_DATA SUPPLIED_:
........
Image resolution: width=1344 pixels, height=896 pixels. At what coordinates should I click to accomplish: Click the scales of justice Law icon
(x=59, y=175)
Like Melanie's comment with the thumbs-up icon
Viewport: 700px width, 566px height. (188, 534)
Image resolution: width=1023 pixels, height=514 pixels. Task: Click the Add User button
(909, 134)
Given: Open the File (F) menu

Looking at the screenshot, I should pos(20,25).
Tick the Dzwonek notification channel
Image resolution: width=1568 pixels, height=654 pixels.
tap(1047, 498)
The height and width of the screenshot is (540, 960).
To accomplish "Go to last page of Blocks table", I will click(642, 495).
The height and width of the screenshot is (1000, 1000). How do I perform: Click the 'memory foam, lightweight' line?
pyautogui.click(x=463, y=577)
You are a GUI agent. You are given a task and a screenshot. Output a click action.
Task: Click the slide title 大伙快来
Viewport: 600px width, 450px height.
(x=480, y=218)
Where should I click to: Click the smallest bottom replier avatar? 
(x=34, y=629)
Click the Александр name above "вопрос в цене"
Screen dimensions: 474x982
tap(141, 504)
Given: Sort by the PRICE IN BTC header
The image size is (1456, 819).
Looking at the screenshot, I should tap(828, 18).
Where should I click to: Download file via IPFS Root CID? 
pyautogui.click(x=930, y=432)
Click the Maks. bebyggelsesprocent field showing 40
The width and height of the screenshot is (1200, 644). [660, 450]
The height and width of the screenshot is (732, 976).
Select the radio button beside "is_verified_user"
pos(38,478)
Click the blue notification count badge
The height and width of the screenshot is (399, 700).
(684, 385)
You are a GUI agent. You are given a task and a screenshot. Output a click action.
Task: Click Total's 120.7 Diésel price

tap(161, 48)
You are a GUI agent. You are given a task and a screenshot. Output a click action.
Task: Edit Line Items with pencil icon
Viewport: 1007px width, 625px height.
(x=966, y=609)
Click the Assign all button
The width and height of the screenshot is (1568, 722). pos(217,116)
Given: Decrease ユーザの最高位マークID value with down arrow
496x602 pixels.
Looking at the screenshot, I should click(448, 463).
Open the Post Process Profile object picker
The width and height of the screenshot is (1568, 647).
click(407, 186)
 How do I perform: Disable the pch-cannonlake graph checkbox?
........
_BRIEF_:
Lay out the rows starting at the one that contains "Given: Open the File (F) menu" and ending at the one that contains "pyautogui.click(x=463, y=577)" as a two-column CSV with the columns input and output. Each row gets one CSV line holding its text and its answer, each in a single quoted field with line breaks replaced by spaces.

_REPLY TO THE TASK_:
input,output
"Given: Open the File (F) menu","Looking at the screenshot, I should pos(20,25)."
"Tick the Dzwonek notification channel Image resolution: width=1568 pixels, height=654 pixels.","tap(1047, 498)"
"The height and width of the screenshot is (540, 960). To accomplish ""Go to last page of Blocks table"",","I will click(642, 495)."
"The height and width of the screenshot is (1000, 1000). How do I perform: Click the 'memory foam, lightweight' line?","pyautogui.click(x=463, y=577)"